Un accroc dans le bas de laine des Québécois. Croyant saisir une bonne occasion d’investissement il y a quelques mois, la CDPQ avait parié sur le prêteur en cryptomonnaies Celsius Network. Mais aujourd’hui, la solvabilité du partenaire est gravement remise en question.

«Une équipe de direction solide qui place la transparence et la protection de la clientèle au cœur de ses activités», louangeait le premier vice-président à la Caisse de dépôt et placement du Québec (CDPQ) lors de l’annonce de l’investissement dans Celsius Network en octobre dernier. Une plateforme basée sur la technologie des chaînes de blocs offrant un service de rendement composé et des prêts instantanés à faible coût sur cryptomonnaies.

Estimant avoir affaire à une entreprise de calibre mondial, le groupe d’investissement québécois avait injecté 150 millions de dollars américains pour porter la croissance de Celsius appelée, selon les nouveaux partenaires, à demeurer le chef de file du secteur en matière d’innovation et d’acceptation réglementaire.

 

Pari décrié

Ironiquement, à l’époque de l’investissement de la CDPQ, Celsius se trouvait déjà dans la ligne de mire des autorités de marchés du Texas et du New Jersey. Ces dernières alléguaient que les intérêts sous forme de token, le CEL, constituaient une offre de valeur mobilière non enregistrée.
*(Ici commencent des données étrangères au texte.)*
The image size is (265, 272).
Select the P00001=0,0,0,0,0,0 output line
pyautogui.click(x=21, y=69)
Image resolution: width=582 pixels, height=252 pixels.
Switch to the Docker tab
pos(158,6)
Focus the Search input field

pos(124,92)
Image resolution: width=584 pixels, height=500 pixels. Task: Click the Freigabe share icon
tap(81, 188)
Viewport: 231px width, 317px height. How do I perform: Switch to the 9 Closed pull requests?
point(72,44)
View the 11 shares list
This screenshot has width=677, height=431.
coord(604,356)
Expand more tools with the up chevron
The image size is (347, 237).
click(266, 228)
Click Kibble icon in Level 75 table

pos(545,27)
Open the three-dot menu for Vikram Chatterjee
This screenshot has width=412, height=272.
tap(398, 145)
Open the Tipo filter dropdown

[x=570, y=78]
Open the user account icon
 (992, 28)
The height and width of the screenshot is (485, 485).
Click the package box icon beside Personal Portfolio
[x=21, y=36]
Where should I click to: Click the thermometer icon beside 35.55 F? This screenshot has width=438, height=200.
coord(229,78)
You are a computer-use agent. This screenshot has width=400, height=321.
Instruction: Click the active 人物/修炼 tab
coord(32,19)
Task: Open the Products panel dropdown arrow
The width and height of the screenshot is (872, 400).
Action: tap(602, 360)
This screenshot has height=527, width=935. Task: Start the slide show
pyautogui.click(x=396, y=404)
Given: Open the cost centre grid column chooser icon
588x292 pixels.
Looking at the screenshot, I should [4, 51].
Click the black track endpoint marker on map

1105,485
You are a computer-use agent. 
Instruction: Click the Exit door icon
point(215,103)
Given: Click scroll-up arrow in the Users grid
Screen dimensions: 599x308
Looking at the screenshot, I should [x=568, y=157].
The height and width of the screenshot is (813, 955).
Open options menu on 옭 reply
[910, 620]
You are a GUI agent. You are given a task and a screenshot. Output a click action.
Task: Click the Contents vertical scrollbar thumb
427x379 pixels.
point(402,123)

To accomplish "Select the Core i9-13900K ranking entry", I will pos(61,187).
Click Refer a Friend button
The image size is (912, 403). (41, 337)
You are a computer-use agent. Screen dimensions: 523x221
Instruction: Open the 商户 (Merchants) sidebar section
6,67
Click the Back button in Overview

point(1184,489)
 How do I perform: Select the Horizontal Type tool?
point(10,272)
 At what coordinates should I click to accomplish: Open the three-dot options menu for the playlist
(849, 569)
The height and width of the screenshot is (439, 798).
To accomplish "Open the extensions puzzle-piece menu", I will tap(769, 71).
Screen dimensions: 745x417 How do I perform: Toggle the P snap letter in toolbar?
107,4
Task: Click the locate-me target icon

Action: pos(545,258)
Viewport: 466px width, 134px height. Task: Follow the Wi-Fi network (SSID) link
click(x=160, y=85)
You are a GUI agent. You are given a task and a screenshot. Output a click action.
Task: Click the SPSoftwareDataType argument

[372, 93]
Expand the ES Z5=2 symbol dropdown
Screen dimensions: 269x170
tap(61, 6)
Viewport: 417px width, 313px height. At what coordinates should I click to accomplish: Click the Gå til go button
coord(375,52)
Un mois plus tard, autre ironie du sort, la police israélienne avait arrêté le directeur financier de Celsius dans le cadre d’une affaire externe de fraude et de blanchiment d’argent.

En février dernier, s’inquiétant de ce pari crypto avec de l’argent public, Québec Solidaire avait exhorté le gendarme financier québécois, l’AMF, d’ouvrir une enquête. Entretemps, les responsables de la CDPQ ne manquaient pas d’obliger la distinction entre investissement dans la chaîne de blocs et non pas directement dans la cryptomonnaie.

Sauf que Celsius est en train d’écrire aujourd’hui un nouveau chapitre des manuels d’histoire sur les effondrements au sein de l’écosystème crypto.

 

Mesure responsable… de crise

«En raison des conditions de marché extrêmes, nous annonçons que Celsius suspend tous les retraits, échanges et transferts entre comptes», a informé la plateforme, assurant agir de la sorte pour respecter ses obligations et défendre les intérêts de sa communauté y compris, donc, la Caisse de dépôt.

C’est que l’entreprise doit recouvrer sa liquidité avant de rétablir les transactions «le plus rapidement possible». Rappelant au passage en fin de son blogue, dans une clause de non-responsabilité, qu’il s’agit de déclarations prospectives comportant des incertitudes. Un langage symptomatique de la double crise que traverse Celsius Network, crise de confiance et crise de liquidités. L’une alimentant l’autre, et vice versa.

Fortement affecté par l’effondrement du «stablecoin UST de Terra», cryptomonnaie prétendue stable grâce à laquelle des rendements exubérants étaient possibles, Celsius s’attirait déjà les foudres de la communauté crypto mettant en doute sa solvabilité.

Des mouvements inhabituels de tokens pour une somme de plus de 300 millions $ US, constatés grâce à la chaîne de blocs sur les principaux wallets de Celsius, ont alors avivé les craintes et renforcé le scénario de défaut de paiement. Si l’entreprise bouge autant «en douce», c’est qu’elle rencontre des problèmes de trésorerie, n’a pas tardé à matraquer la cryptosphère sur les réseaux sociaux. Un emballement que la suspension des transactions n’a certainement pas calmé.

 

Effet domino?

La conséquence la moins floue pour l’heure reste la dégringolade du CEL, le token perdant 50% sur 24h pour coter à 21 centimes.

Le malheur des uns faisant parfois le bonheur des autres, le concurrent suisse de Celsius, Nexo, a déjà émis une offre de rachat. Conscient des répercussions pour leurs investisseurs particuliers et la communauté, l’entreprise de Zoug propose d’acquérir en partie ou complètement les actifs financiers, les éléments de la marque et la base de données des clients.

Interrogée par Les Affaires quant aux risques financiers encourus à l’heure où la solvabilité de Celsius pose gravement question, la CDPQ n’a pas encore eu l’opportunité de réagir.